İstanbul’un güzel sesli meşhur hafızlarından dostumuz Yunus Balcıoğlu’nun Taşköprülü olduğunu hatırlıyoruz. Her sene sarımsak festivalinde bir tarafta, meydanda Sibel Can şarkı söylüyor, öbür tarafta da camide güzel sesli hafızlar Kuran, mevlid okuyor, aralarında bizim Yunus da var.
Taşköprü’nün etrafı sarımsak üretimi yapan köyle dolu, ova kesiminde bu işle uğraşan aşağı yukarı 200 köy var. Şubatta, martta başlayan sarımsak dikimi, çapa ve sulamalarla temmuz ortalarına kadar sürüyor, sonra kurutma ile eylül başında festivale kadar devam ediyor. Saat 16.00’da Taşköprü’den hareket ederek, aşağı yukarı yarım saat sonra Kastamonu’ya ulaşıyor ve oradan Ankara’ya doğru yola çıkıyoruz. Ankara’dan Kastamonu’ya gidişte 225 km denmişti, Kastamonu’dan Ankara’ya 243 km yazıyor! Bu da bizim bereketimiz herhalde. Arkamızda İsfendiyar, önümüzde Ilgaz Dağları… Keyifli bir yolculuk yapıyoruz. Ilgaz Dağları’nda 1875 metre rakımlı Derbent’de mola veriyoruz, önce şöyle birkaç adım yürüyecek, temiz hava alacak, belki bir su içecektik, fakat dağın temiz havası mıdır, yoksa suyundan mıdır, yoksa meşe odunu kokusu yayılan fırının dumanının cazibesinden midir bilmem, tekrar bir etli ekmek siparişi veriyoruz. Bu etli ekmeği Kastamonu’dan beri yiyoruz, bilmeyen için kabaca bir tarif edeyim: Gözleme yufkasının hamurunu biraz büyük açın, içine çiğden konmuş, iri çekilmiş, kıyma ilave edin, biraz çiğ börek tadında gözleme olarak kabul edebilirsiniz, ama gözlemeden peynirlisi olduğu halde bu sadece etli yapılıyor, yanında yayık ayranı, üzerine demli çay.

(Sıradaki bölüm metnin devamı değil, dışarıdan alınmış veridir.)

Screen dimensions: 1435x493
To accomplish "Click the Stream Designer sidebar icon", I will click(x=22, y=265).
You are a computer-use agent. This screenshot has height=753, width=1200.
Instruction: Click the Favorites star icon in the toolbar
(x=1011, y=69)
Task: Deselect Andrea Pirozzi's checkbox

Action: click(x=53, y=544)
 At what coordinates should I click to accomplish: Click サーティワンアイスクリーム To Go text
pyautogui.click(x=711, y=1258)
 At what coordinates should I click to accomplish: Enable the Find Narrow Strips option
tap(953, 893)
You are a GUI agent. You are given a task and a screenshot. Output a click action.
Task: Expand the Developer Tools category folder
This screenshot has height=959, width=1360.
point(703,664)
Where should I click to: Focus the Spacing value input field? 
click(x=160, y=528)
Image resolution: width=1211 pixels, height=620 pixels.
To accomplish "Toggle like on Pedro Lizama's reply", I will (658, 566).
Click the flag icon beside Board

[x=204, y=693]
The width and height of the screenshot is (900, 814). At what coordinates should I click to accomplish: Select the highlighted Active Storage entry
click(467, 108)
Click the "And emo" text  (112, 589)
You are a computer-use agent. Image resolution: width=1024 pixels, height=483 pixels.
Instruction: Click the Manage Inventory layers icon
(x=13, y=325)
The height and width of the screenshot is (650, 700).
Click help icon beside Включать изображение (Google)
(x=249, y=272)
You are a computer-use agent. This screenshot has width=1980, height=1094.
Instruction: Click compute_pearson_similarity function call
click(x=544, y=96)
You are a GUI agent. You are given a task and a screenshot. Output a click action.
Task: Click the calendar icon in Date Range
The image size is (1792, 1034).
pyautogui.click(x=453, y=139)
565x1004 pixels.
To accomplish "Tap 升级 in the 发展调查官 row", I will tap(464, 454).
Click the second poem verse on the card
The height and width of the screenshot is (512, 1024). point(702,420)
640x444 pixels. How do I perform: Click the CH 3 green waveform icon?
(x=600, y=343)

Karnımız doymuş, sırtımız pek, altımızda Mercedes. Ilgaz Dağları’ndan aşağıya kaptırıyoruz. Sevgili Bülent Katkak “Daha acıkmamıştık bu ne molası?” deyip durmuştu, Korgun’u biraz geçtikten sonra Tünek köyü yakınlarında kavun molası vereceğimizi ve onun o canım Mercedes’inin dönüşte kavunlar, domatesler çuvallarla pirinç, taze ceviz, tulum peyniri, buram buram sarımsak kokar bir halde İstanbul’a döneceğini nereden bilebilirdi. Gerçi olgun adamdır, pek sesini çıkarmaz, ama sadece “Hocam biz yine yurt içini bırakalım, yurt dışında gezmeye devam edelim.” dedi; “Neden? diye sorunca da “Memleketin yolları her tarafta duble yol olunca tekrar deneriz, otomobil kullanmak zor oluyor.” şeklinde cevap verdi.
Ama ben yine de bahar gelince, bülbül dinlemek için Safranbolu havuzlu konakta olacağımızı, hele Amasra’da o çeşm-i cihanda canım salatayla nar gibi kızarmış barbunya balığına hayır diyemeyeceğini adım gibi biliyorum. Yeter ki Allah sağlık versin, ağzımızın tadını bozmasın.